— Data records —
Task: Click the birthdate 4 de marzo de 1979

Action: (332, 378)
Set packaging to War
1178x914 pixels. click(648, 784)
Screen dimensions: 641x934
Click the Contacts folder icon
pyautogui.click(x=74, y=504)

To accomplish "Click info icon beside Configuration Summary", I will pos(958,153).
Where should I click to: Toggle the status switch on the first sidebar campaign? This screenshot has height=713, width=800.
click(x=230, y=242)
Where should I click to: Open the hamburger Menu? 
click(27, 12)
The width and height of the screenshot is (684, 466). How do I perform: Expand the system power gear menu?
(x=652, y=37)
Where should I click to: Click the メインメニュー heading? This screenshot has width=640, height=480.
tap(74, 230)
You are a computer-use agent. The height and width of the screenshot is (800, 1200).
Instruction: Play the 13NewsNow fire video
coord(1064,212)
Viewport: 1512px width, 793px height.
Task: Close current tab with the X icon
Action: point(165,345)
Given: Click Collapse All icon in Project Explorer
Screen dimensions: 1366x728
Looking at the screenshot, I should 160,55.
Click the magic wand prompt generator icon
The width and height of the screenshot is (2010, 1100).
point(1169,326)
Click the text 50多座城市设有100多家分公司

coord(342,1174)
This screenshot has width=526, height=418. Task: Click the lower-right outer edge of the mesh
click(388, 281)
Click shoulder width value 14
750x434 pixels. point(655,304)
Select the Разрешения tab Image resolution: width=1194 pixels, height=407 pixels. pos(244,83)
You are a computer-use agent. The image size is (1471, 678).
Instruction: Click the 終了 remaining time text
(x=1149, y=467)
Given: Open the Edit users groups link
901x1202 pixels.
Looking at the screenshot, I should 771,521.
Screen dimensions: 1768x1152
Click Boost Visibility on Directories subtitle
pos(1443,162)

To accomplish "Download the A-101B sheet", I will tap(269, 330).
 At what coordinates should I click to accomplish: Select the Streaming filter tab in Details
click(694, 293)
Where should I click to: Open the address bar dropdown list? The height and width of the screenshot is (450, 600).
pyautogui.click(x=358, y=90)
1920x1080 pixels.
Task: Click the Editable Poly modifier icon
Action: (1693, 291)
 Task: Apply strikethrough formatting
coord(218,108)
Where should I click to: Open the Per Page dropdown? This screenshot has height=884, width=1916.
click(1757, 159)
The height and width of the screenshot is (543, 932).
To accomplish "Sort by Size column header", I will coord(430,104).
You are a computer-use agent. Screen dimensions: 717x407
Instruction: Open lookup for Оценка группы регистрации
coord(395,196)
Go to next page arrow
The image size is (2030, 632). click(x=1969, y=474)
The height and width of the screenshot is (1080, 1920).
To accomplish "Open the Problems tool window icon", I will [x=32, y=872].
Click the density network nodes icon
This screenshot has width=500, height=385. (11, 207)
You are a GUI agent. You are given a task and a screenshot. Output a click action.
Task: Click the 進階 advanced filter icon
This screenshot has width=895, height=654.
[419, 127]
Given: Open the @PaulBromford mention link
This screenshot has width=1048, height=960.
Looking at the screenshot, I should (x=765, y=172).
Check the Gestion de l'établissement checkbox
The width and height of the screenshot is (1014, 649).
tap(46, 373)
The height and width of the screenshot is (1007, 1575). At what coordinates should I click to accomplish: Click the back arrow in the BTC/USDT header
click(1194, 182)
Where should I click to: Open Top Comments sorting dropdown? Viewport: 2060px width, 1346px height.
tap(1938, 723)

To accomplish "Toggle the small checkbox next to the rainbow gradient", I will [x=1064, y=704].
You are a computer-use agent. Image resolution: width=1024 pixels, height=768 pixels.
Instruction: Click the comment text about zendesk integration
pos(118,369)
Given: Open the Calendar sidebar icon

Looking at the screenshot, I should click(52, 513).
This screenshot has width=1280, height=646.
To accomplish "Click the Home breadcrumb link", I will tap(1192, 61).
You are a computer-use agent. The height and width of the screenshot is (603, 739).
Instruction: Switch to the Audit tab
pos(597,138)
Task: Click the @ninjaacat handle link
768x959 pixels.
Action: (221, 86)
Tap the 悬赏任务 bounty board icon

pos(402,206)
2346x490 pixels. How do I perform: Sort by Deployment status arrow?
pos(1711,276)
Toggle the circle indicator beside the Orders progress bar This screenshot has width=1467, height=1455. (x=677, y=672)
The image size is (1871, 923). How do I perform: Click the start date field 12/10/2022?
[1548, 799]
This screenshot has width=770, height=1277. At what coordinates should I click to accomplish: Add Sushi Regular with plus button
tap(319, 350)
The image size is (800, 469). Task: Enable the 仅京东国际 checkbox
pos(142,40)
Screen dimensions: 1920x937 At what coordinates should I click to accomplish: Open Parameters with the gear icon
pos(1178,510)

— Aim of the exercise —
Print the lines exactly as they appear, starting with the line containing "Go to next page arrow" and continuing through the line containing "Action: (221, 86)", both included.

— Right answer —
Go to next page arrow
The image size is (2030, 632). click(x=1969, y=474)
The height and width of the screenshot is (1080, 1920).
To accomplish "Open the Problems tool window icon", I will [x=32, y=872].
Click the density network nodes icon
This screenshot has width=500, height=385. (11, 207)
You are a GUI agent. You are given a task and a screenshot. Output a click action.
Task: Click the 進階 advanced filter icon
This screenshot has width=895, height=654.
[419, 127]
Given: Open the @PaulBromford mention link
This screenshot has width=1048, height=960.
Looking at the screenshot, I should (x=765, y=172).
Check the Gestion de l'établissement checkbox
The width and height of the screenshot is (1014, 649).
tap(46, 373)
The height and width of the screenshot is (1007, 1575). At what coordinates should I click to accomplish: Click the back arrow in the BTC/USDT header
click(1194, 182)
Where should I click to: Open Top Comments sorting dropdown? Viewport: 2060px width, 1346px height.
tap(1938, 723)

To accomplish "Toggle the small checkbox next to the rainbow gradient", I will [x=1064, y=704].
You are a computer-use agent. Image resolution: width=1024 pixels, height=768 pixels.
Instruction: Click the comment text about zendesk integration
pos(118,369)
Given: Open the Calendar sidebar icon

Looking at the screenshot, I should click(52, 513).
This screenshot has width=1280, height=646.
To accomplish "Click the Home breadcrumb link", I will tap(1192, 61).
You are a computer-use agent. The height and width of the screenshot is (603, 739).
Instruction: Switch to the Audit tab
pos(597,138)
Task: Click the @ninjaacat handle link
768x959 pixels.
Action: (221, 86)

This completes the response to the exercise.